如何计算随机森林的班级权重 [英] How to calculate class weights for Random forests

查看:877
本文介绍了如何计算随机森林的班级权重的处理方法,对大家解决问题具有一定的参考价值,需要的朋友们下面随着小编来一起学习吧!

问题描述

我有2个类别的数据集,必须在其上执行二进制分类.我选择随机森林"作为分类器,因为它使我在其他模型中具有最高的准确性. 数据集1中的数据点数为462,数据集2中包含735个数据点.我注意到我的数据存在轻微的班级失衡,因此我尝试优化我的训练模型并通过提供班级权重来重新训练我的模型.我提供了以下班级权重的值.

I have datasets for 2 classes on which I have to perform binary classification. I chose Random forest as a classifier as it is giving me the best accuracy among other models. Number of datapoints in dataset-1 is 462 and dataset-2 contains 735 datapoints. I have noticed that my data has minor class imbalance so I tried to optimise my training model and retrained my model by providing class weights. I provided following value of class weights.

cwt <- c(0.385,0.614) # Class weights
ss <- c(300,300) # Sample size

我使用以下代码训练了模型

I trained the model using following code

tr_forest <- randomForest(output ~., data = train,
          ntree=nt, mtry=mt,importance=TRUE, proximity=TRUE,
          maxnodes=mn,sampsize=ss,classwt=cwt,
          keep.forest=TRUE,oob.prox=TRUE,oob.times= oobt,
          replace=TRUE,nodesize=ns, do.trace=1
          )

使用选定的班级权重可以提高模型的准确性,但是我仍然怀疑我的方法是正确的还是偶然的.如何确保我的班级体重选择是完美的?

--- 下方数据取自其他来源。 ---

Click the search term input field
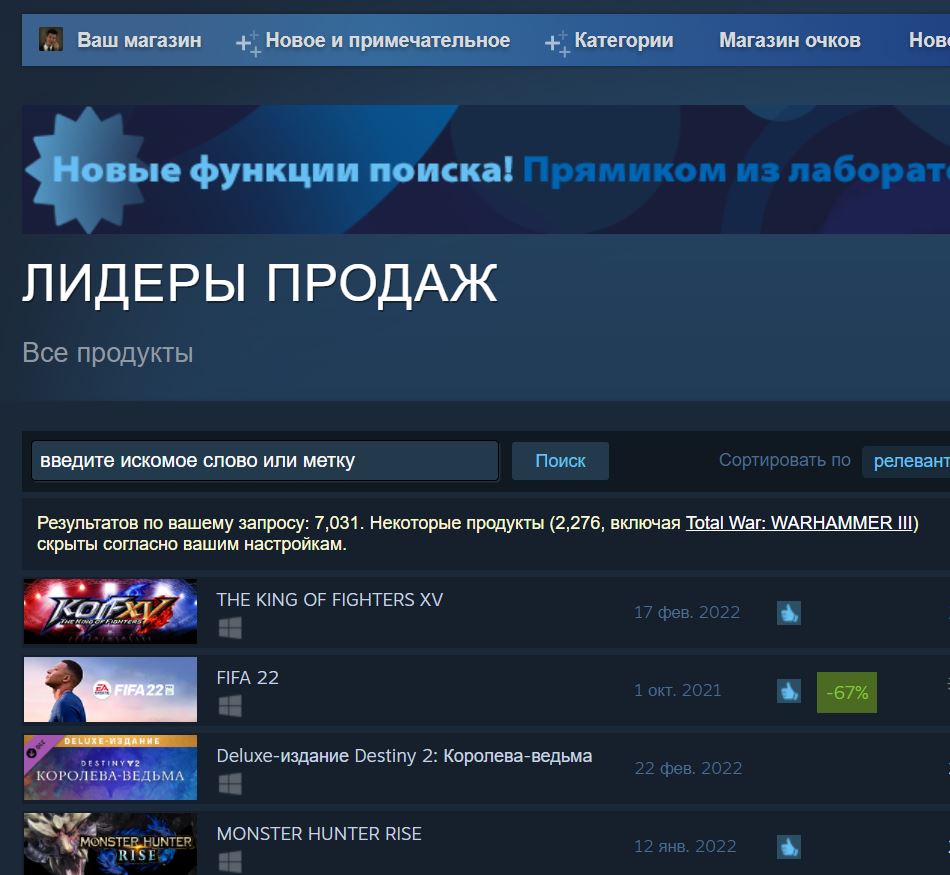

Using chosen class weight has increased the accuracy of my model, but I am still doubtful whether my approach is correct or is it just a coincidence. How can I make sure my class weight choice is perfect?

我使用以下公式计算班级权重:

I calculated class weights using following formula:

正类的类权重=( 数据集1)/(总数据点)

Class weight for positive class = (No. of datapoints in dataset-1)/(Total datapoints)

否定类别的类别权重=( 数据集2)/(总数据点))

Class weight for negative class = (No. of datapoints in dataset-2)/(Total datapoints))

 For dataset-1 462/1197 = 0.385
 For dataset-2 735/1197 = 0.614

这是可以接受的方法,如果不是,为什么它可以提高模型的准确性.请帮助我理解课堂权重的细微差别.

Is this an acceptable method, if not why it is improving the accuracy of my model. Please help me understand the nuances of class weights.

推荐答案

如何确保我的班级体重选择是完美的?

How can I make sure my class weight choice is perfect?

好吧,您当然不能- perfect 是绝对错误的单词;我们正在寻找有用的启发式,它们既可以提高性能,又可以使代码变得有意义(即,它们感觉不像魔术).

Well, you can certainly not - perfect is the absolutely wrong word here; we are looking for useful heuristics, which both improve performance and make sense (i.e. they don't feel like magic).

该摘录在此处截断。